Monday, August 16, 2010

Robert Thirsk: Open the Door to Opportunity

Enjoyed an inspirational keynote by Bob Thirsk, Canadian Astronaut from the Canadian Space Agency, on Monday morning at Alberta Education's EMERGE Conference.

Powerful Ideas that Thirsk used to frame his talk that included photographs from the international space station, a video made by the crew and many, many stories about "the right stuff" for kids who are considering a career in space.

1. teachers are cool - Shirley Cole, Powell River, BC, barely remembers the day when John Glenn launched into space and she played the audio link for her grade 3 class. Most students just saw it as a passing event, but one student, Thirsk, was obviously inspired and went on to a career in space.

2. A career in space is not science fiction: Canada employs thousands of people in the Space industry

3. We learn best when we are engaged - careers in space are not desk jobs!
Get students involved in hands on activities inside the classroom and beyond via science centres, science fairs, get students involved in these fantastic learning opportunities. If you cannot get to Montreal, you can learn about these resources and use them through videoconferencing

4. A Career in Space is Challenging
Astronauts take inspiration from JF Kennedy, 'we chose to go to the moon, not because it is easy, but because it is hard (get rest of the quote)
We choose to go to the moon. We choose to go to the moon... (interrupted by applause) we choose to go to the moon in this decade and do the other things, not because they are easy, but because they are hard, because that goal will serve to organize and measure the best of our energies and skills, because that challenge is one that we are willing to accept, one we are unwilling to postpone, and one which we intend to win, and the others, too.

5. Failure is not an option – speed of events and decisions, using expensive equipment, astronauts operate on behalf of researchers who have spent years designing their experiments, just like failure is not an option for students at exam time, at high school graduation, and so on, failure is not an option.
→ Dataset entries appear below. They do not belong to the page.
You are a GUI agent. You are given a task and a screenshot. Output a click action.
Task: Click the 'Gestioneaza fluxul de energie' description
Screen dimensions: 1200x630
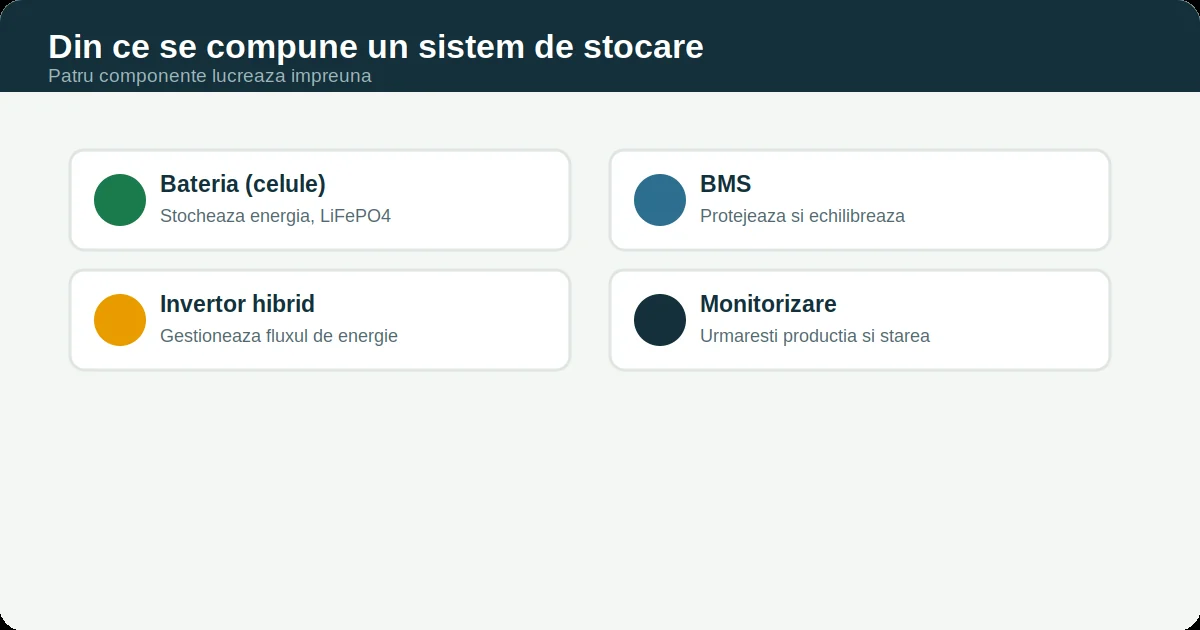(279, 336)
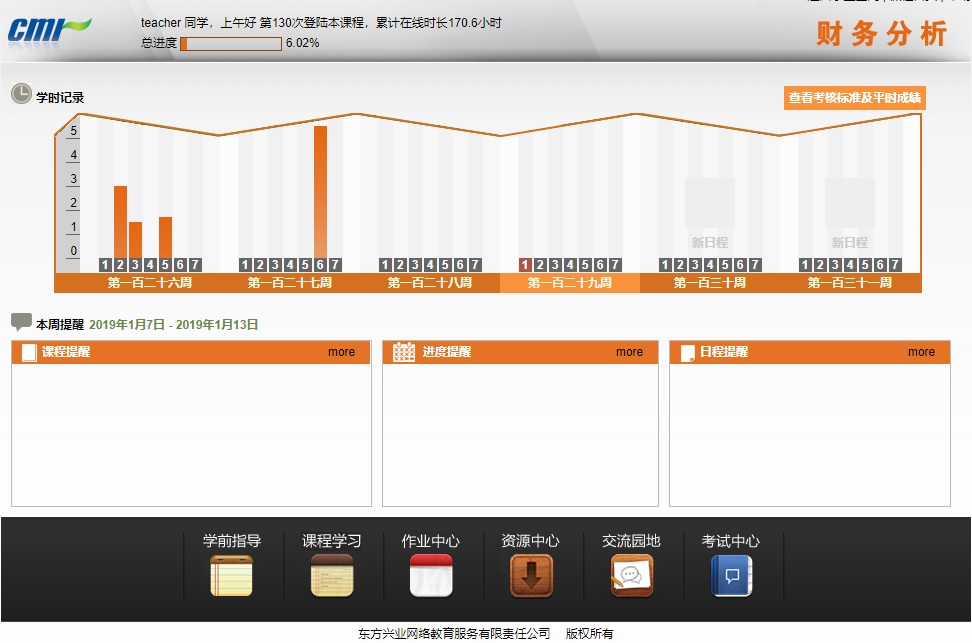Expand 课程提醒 with its more link
The width and height of the screenshot is (972, 643).
tap(341, 352)
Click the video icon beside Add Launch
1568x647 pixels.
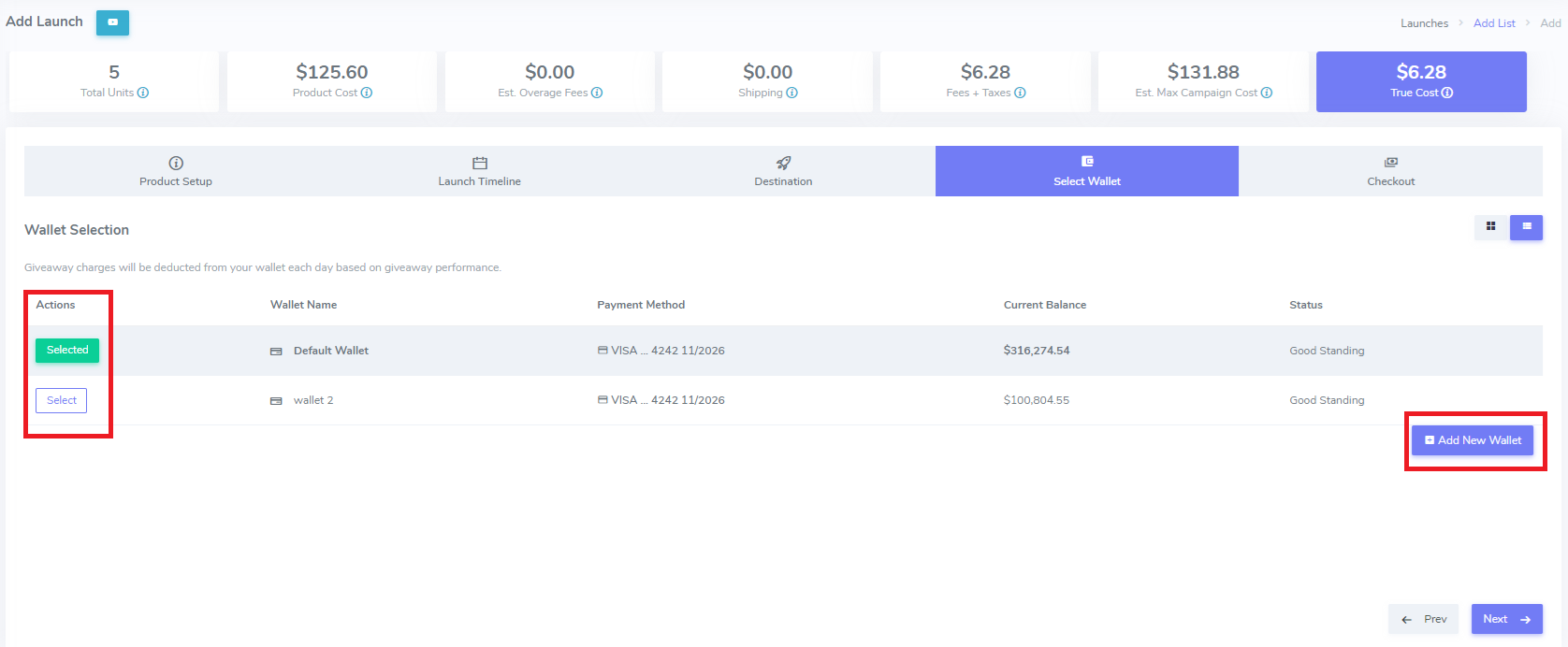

6. We go to school to learn how to learn
The door to opportunity only opens when students acquire the needed knowledge, skills and attitudes - there are specific ksa's that scientists and astronauts need to be successful. Astronauts need to understand very complicated systems, machines, vehicles; the space station is complex on another level of magnitude.
- Willingness to undergo advanced training on an lifelong learning basis; massive amounts of information need to be acquired in a short period of time

7. You don't have to be a geek to love math and science
We do wear white lab coats, but we also wear backpacks, space suits, hiking shoes; we love going to work, and get new challenges each day, every day is different.

8. Practice makes perfect
The bulk of an astronaut’s time is spent learning and practicing for the mission, and preparing for optimal and off-optimal outcomes, unanticipated events
Simulations - practice, doing procedures over and over to get it perfect

9. Its more fun to work in a group than to work alone
Attitude - decisiveness, team work, persistence
This is the most important competency of the three - you can always learn the knowledge and skills to do the job, but not everyone can learn the attitude needed to do the job well and be successful.

10. People are more interesting than facts
Students want to learn about the people who have made a difference, the explorers and inventors, and what attitudes and skills were necessary, instead of just the events and accomplishments - kids are inspired and learn from the dispositions, the attitudes, the people themselves, who they were.

11. opportunities are built upon a strong educational foundation
the next generation of space workers are in today's classrooms - so, teachers have an awesome responsibility to inspire the next generation of explorers, inventors and astronauts.

Gesture and Object Based Technology

Dr. David Merrill, co-founder and president of Sifteo, was the first keynote at Alberta Education's Emerge Conference 2010 in Banff, Alberta.

Powerful Ideas David shared:

Key idea: it can take TIME to refine and improve how we use a powerful technology.
- Computer Mouse - a great idea that lasted over 40 years, from Englebart's (1968) original mouse, to the iMac mouse (1995), and latest wireless and gesture mice. Supports a range of interactions, and is also limited.
- Theremin (1928), gesture controlled pitch and volume, to O'Modhrain (2000), Stanford, who explored haptic feedback to increase playability of the Theremin, to the Wii (2006), to the Ocarina (2010), and the iPhone that supports multi-touch.
 - Videogames, Damien Lopez (2008) worked on a taxonomy of game controllers, and the types of interaction they support.

Key idea: Why our tools matter: they are objects that help us to think (Draws upon Seymour Papert's seminal work on "objects to think with"). Trying many alternatives with a minimum of effort increases our good solutions and enables us to explore problems more fully.
- Rapid prototyping, Experimentation, expression
- Access to tools matters - anytime access allows us to try more possibilities, to rethink the problems themselves

Key idea: Siftables:  Play, Learn, Create
- Key advances: multiperson, more mobile, 3D spatial, 2-handed all fingers bodily interaction, tangible: cognitively beneficial
- Object-based, gesture-based interaction with computers

David Merrill's TedTalk - demonstration of Siftables.